● Task requirements: Among the records below, one line contains "The image size is (465, 697)."; copy that line and all that follow it, exactly as written.
Data for processing: Begin
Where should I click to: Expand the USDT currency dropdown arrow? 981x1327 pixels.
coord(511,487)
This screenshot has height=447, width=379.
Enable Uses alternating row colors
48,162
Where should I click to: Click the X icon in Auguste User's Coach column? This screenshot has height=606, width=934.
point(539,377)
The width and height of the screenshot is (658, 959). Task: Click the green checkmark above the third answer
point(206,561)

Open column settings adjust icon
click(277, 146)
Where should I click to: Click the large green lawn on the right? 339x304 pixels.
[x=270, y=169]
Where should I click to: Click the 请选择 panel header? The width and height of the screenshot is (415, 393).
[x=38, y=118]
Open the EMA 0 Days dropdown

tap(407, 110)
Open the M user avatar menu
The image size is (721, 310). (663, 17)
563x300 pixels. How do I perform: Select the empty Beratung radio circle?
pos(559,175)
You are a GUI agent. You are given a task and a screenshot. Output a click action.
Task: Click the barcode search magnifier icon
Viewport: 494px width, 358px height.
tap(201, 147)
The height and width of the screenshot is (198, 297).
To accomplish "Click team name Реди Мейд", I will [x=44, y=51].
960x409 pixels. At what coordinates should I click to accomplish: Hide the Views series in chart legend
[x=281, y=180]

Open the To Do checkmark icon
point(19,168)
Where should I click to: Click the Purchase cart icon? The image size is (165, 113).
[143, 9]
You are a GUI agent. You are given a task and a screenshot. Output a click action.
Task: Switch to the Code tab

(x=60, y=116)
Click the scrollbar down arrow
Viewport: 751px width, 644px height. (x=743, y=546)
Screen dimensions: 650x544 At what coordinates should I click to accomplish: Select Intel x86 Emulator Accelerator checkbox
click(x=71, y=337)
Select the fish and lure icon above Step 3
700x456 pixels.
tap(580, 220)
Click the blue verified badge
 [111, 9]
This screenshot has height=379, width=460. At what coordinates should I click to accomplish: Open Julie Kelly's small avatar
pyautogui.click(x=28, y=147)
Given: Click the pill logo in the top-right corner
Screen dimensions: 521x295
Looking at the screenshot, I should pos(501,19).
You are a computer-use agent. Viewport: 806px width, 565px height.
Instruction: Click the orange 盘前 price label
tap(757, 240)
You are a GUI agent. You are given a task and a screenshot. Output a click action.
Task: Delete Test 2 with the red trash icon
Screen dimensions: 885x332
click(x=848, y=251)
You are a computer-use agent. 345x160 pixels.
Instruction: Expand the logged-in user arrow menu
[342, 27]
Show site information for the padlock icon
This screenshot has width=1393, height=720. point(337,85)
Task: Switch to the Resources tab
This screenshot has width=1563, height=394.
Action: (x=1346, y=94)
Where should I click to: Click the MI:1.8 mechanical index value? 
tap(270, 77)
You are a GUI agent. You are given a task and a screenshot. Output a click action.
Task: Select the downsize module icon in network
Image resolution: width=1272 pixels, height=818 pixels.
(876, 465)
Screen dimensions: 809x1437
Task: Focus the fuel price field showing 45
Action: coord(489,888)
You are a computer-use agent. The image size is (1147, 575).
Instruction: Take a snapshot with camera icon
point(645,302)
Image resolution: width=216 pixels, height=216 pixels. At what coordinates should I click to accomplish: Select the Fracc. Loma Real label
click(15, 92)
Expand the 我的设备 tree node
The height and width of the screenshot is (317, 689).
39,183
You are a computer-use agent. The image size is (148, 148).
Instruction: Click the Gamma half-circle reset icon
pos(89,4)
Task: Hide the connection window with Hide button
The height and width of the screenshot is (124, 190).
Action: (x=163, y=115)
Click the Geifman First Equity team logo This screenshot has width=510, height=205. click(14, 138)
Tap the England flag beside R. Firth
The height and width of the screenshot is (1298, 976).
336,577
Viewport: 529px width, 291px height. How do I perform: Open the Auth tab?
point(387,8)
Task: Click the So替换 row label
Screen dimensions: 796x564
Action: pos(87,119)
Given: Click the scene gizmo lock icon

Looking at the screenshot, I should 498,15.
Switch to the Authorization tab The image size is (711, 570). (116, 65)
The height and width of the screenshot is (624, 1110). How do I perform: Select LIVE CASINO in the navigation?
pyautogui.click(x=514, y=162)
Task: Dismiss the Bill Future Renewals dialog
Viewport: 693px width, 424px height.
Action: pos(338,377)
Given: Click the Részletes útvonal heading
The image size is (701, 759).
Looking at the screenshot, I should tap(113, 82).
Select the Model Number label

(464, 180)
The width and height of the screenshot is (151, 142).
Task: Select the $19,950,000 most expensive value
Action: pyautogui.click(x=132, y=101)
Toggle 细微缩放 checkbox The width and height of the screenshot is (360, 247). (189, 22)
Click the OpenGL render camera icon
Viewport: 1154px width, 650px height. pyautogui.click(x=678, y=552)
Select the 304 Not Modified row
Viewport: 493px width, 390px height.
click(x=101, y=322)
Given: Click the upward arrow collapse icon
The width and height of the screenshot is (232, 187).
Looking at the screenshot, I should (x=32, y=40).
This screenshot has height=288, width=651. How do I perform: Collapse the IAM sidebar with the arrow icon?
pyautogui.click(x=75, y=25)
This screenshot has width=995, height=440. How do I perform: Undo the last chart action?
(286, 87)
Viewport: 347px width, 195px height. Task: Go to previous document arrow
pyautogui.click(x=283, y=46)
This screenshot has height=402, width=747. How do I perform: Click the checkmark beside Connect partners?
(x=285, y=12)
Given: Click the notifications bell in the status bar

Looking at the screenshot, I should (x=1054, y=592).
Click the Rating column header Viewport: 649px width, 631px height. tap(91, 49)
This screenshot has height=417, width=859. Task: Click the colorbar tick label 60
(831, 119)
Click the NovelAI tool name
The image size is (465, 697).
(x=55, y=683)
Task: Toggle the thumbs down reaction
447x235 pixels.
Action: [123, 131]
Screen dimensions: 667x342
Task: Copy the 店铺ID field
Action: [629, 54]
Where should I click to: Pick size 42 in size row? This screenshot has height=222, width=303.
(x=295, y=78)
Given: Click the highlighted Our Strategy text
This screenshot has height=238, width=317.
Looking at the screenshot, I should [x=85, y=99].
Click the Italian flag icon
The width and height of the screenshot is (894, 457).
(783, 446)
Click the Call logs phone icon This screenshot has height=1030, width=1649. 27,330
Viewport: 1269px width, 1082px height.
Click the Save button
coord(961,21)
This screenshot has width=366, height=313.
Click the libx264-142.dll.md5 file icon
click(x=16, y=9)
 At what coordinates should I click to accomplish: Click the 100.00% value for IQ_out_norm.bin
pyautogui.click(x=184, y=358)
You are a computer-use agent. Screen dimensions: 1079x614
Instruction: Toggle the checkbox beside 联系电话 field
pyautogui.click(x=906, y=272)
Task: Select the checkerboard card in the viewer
Data for processing: End
● Output of the task:
The image size is (465, 697).
(x=55, y=683)
Task: Toggle the thumbs down reaction
447x235 pixels.
Action: [123, 131]
Screen dimensions: 667x342
Task: Copy the 店铺ID field
Action: [629, 54]
Where should I click to: Pick size 42 in size row? This screenshot has height=222, width=303.
(x=295, y=78)
Given: Click the highlighted Our Strategy text
This screenshot has height=238, width=317.
Looking at the screenshot, I should [x=85, y=99].
Click the Italian flag icon
The width and height of the screenshot is (894, 457).
(783, 446)
Click the Call logs phone icon This screenshot has height=1030, width=1649. 27,330
Viewport: 1269px width, 1082px height.
Click the Save button
coord(961,21)
This screenshot has width=366, height=313.
Click the libx264-142.dll.md5 file icon
click(x=16, y=9)
 At what coordinates should I click to accomplish: Click the 100.00% value for IQ_out_norm.bin
pyautogui.click(x=184, y=358)
You are a computer-use agent. Screen dimensions: 1079x614
Instruction: Toggle the checkbox beside 联系电话 field
pyautogui.click(x=906, y=272)
Task: Select the checkerboard card in the viewer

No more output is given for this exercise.